An interview occurred in the facility ' s conference room on 11/11/25 at 11:30 a.m. with Registered Nurse (RN) FF, who stated that P#1 was transferred from the medical-surgical unit to the intensive care unit after he aspirated. RN FF stated that P#1 was on the ventilator, and he developed a shallow wound while on admission. RN FF stated that the staff could not turn P#1 every two hours as per protocol because of his (P#1) oxygen requirement and because he was bedbound. RN FF also stated that P#1 ' s family may have been present at some point when P#1 ' s wounds were being assessed, but he (RN FF) was not quite sure if P#1 ' s family was notified when P#1 developed the pressure ulcers.
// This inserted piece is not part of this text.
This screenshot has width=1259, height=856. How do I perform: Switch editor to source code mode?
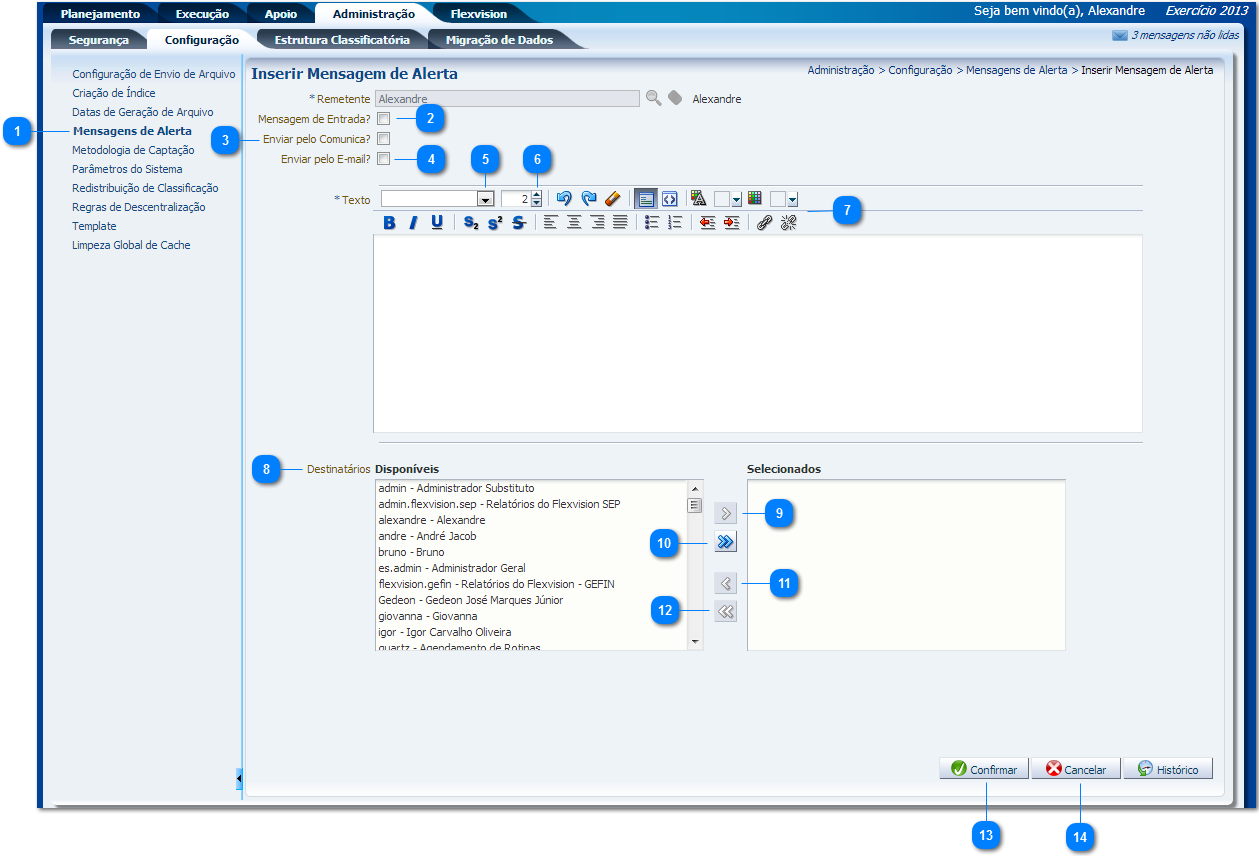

An interview occurred in the facility ' s conference room on 11/11/25 at 12:00 p.m. with Wound Care Nurse (WCN) GG, who stated that P#1 developed a wound on the sacrum due to moisture, and the wound got worse while he (P#1) was on admission at the facility. WCN GG stated that he tried as much as possible to do a wound assessment on patients daily, depending on the caseload, but he was not able to see P#1 daily. However, there was a wound care order in place for the nurses to follow. WCN GG also stated that the nurses needed to document the two-hourly turning in the nurses' notes and were responsible for notifying the patient ' s family of any change in condition the patient may have had.
An interview took place in the facility ' s conference room on 11/12/25 at 10:10 a.m. with Education Coordinator (EC) NN, who stated that nurses should be documenting patients ' turning as education was provided through a platform called Dynamic Health and the HealthStream.
An interview took place with the Chief Nursing Officer (CNO) UU on 11/12/25 at 11:16 a.m. in the Compliance Officer ' s office. CNO UU said there was a standard Plan of Care in the electronic medical record that was produced and completed by the Registered Nurse. There was a list of issues or concerns focused on a patient ' s present diagnoses and admission. Top priorities were given an outcome measure of improvement, stability, maintenance, or occasionally decline. The outcome measures were given an expected timeframe. Interventions were based on the assessments. For instance, if a patient came with a wound, the interventions would be within the skin assessment and not specifically laid out in the Plan of Care. The electronic record had a process intervention screen that included assessments, and anything additional added by the physician. Care Plans were derived from focused priorities and not every problem. Care Plan updates were required every 24 hours based on the nursing assessments.
A telephone interview occurred on 11/13/25 at 5:15 p.m. with RN PP, who stated that all she could remember was that P#1 was constantly having bowel movements and had to be cleaned frequently. RN PP stated that she could not recall if P#1 had any wounds/ulcers. RN PP did not recall P#2.